--- Brief 1 ---
List every wave-height range, in feet, that the surf forecast gives.
--- Brief 2 ---
Return the surf forecast passage from "It was interesting" to "per Monday’s expectations.", word for word.

--- Document passage ---
************
Easing cyclone swell, rebuilding SE swell from a Tasman Low
South-east Queensland and Northern NSW Surf Forecast by Ben Matson (issued Wednesday 12th March)
Best Days: Most days should have great waves at most coasts, though you'll generally have to look for some protection from the S'ly breeze.
Recap: Tuesday saw residual trade swell in the 2-3ft range across the SE Qld and Far Northern NSW coasts, whilst the Mid North Coast picked up a building S’ly swell that peaked early this morning with 4-6ft sets across south facing beaches south of Byron, and much smaller surf north of the border. A building E/NE swell from TC Cook also built throughout the day, reaching 3-5ft at exposed beaches in SE Qld and Far Northern NSW. This swell is now staring to filter down the East Coast.
Late session at Noosa Heads
This week (Apr 13 - 14)
Thanks for the feedback on the change in writing style. Seems there’s more support for the old style (grumble grumble! ha).
It was interesting to see the ASCAT and Windsat passes from TC Cook once it crossed New Caledonia on Tuesday - the recorded winds from the satellites didn’t match what the models had been suggesting, so confidence dropped for the E/NE cyclone swell. However, it still came in as per Monday’s expectations.
************
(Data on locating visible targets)
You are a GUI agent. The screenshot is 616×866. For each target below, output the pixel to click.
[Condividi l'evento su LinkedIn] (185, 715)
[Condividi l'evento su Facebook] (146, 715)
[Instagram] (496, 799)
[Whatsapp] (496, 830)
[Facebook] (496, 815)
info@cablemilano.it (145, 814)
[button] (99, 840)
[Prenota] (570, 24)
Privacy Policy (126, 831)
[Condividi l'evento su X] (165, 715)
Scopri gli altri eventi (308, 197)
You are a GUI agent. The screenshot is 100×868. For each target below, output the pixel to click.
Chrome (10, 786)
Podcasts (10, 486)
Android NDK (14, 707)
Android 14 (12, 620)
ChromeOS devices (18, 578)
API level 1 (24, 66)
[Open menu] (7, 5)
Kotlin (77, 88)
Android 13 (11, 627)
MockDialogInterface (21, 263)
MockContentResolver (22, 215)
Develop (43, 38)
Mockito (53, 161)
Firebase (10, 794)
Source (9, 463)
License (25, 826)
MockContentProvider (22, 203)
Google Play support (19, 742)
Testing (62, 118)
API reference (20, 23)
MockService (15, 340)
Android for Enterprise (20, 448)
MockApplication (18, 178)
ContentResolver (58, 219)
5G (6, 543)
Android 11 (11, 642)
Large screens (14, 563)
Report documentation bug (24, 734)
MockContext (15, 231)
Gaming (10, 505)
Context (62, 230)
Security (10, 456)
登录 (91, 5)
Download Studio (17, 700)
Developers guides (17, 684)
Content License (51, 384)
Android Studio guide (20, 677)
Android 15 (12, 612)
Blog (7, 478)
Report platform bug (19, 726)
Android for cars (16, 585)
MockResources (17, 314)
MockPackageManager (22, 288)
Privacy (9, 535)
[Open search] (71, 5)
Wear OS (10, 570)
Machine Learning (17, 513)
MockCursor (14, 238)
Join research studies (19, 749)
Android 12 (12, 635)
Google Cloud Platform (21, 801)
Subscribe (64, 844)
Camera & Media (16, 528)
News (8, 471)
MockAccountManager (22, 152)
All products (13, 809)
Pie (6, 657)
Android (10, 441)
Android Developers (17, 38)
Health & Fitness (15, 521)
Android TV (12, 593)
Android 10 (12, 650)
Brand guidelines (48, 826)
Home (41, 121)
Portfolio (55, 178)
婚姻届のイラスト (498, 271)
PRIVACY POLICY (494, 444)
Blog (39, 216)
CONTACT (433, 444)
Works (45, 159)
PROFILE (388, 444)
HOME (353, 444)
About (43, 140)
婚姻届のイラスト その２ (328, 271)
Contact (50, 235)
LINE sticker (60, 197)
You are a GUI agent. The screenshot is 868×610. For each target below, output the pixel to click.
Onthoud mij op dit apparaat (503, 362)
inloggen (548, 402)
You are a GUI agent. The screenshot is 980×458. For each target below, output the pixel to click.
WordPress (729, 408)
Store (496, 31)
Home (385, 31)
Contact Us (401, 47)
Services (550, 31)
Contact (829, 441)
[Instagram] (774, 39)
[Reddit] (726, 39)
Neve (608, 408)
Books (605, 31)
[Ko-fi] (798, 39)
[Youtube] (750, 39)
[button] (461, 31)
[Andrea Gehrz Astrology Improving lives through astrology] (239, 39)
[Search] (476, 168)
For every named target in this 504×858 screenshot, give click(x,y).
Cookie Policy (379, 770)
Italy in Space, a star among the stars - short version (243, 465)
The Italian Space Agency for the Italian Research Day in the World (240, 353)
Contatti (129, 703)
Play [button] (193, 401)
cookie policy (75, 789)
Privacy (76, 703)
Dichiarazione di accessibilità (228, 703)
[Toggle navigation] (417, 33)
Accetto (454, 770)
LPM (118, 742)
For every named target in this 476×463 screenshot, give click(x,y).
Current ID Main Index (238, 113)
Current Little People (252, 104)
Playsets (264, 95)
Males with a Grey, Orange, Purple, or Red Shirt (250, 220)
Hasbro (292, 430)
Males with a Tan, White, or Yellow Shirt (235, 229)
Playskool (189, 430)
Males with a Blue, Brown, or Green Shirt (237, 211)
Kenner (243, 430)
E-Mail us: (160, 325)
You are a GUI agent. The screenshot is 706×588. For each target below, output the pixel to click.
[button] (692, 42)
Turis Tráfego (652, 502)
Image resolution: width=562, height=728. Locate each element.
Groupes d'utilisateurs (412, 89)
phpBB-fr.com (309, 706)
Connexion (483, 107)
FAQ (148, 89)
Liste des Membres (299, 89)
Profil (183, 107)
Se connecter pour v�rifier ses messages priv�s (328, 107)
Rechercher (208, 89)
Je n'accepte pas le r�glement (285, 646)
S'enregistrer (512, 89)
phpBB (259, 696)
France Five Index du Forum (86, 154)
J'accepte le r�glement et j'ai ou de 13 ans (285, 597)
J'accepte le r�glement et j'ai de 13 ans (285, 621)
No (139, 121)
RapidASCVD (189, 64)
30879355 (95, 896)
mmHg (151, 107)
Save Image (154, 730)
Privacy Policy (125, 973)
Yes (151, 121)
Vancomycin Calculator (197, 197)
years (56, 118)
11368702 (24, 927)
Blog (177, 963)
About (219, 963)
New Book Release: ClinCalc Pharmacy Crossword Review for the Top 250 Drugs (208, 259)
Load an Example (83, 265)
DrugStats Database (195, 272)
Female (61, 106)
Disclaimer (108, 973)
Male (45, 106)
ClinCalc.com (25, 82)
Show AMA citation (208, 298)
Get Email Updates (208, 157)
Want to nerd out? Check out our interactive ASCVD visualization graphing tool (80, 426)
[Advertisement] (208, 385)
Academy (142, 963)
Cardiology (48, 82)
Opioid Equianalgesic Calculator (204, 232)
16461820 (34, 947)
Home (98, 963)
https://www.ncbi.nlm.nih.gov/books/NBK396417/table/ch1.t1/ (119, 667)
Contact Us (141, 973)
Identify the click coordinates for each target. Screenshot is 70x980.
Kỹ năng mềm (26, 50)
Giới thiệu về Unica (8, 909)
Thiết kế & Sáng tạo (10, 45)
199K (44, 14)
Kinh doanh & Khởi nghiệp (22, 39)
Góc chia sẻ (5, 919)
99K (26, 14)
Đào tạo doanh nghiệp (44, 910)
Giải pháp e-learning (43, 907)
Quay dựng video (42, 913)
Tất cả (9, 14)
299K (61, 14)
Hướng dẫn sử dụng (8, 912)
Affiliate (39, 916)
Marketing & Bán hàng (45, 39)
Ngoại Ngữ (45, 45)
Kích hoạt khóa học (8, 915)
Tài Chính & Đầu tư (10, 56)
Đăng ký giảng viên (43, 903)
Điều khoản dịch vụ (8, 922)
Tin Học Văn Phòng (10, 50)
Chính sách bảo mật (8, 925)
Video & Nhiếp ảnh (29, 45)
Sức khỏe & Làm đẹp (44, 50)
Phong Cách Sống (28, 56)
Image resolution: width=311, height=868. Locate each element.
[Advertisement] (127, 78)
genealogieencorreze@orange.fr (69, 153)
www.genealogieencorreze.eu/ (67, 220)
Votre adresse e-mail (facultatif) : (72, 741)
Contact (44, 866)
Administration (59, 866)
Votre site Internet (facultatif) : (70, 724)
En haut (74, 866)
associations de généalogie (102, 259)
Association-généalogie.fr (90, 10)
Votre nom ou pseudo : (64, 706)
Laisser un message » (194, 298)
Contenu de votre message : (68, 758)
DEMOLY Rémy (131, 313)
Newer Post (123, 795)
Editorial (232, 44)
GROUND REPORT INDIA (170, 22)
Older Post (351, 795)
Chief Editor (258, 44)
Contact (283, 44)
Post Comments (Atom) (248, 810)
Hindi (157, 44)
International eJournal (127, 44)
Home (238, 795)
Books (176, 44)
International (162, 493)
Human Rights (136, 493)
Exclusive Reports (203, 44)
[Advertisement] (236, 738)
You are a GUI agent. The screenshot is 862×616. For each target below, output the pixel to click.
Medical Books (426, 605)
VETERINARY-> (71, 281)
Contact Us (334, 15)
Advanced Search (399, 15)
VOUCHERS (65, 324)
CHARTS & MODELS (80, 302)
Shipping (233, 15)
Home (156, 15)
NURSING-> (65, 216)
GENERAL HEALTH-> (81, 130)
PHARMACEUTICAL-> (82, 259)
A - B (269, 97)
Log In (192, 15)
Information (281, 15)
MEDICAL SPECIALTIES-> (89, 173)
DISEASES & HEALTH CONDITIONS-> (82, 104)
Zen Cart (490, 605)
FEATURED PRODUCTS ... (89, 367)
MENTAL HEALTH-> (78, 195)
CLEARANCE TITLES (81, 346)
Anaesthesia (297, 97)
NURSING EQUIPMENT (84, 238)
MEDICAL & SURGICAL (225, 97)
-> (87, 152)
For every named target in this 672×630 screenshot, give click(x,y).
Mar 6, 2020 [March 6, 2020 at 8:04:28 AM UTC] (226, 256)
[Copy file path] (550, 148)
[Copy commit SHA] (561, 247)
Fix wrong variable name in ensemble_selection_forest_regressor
************
--- Expected answer 1 ---
2-3ft, 4-6ft, 3-5ft

--- Expected answer 2 ---
It was interesting to see the ASCAT and Windsat passes from TC Cook once it crossed New Caledonia on Tuesday - the recorded winds from the satellites didn’t match what the models had been suggesting, so confidence dropped for the E/NE cyclone swell. However, it still came in as per Monday’s expectations.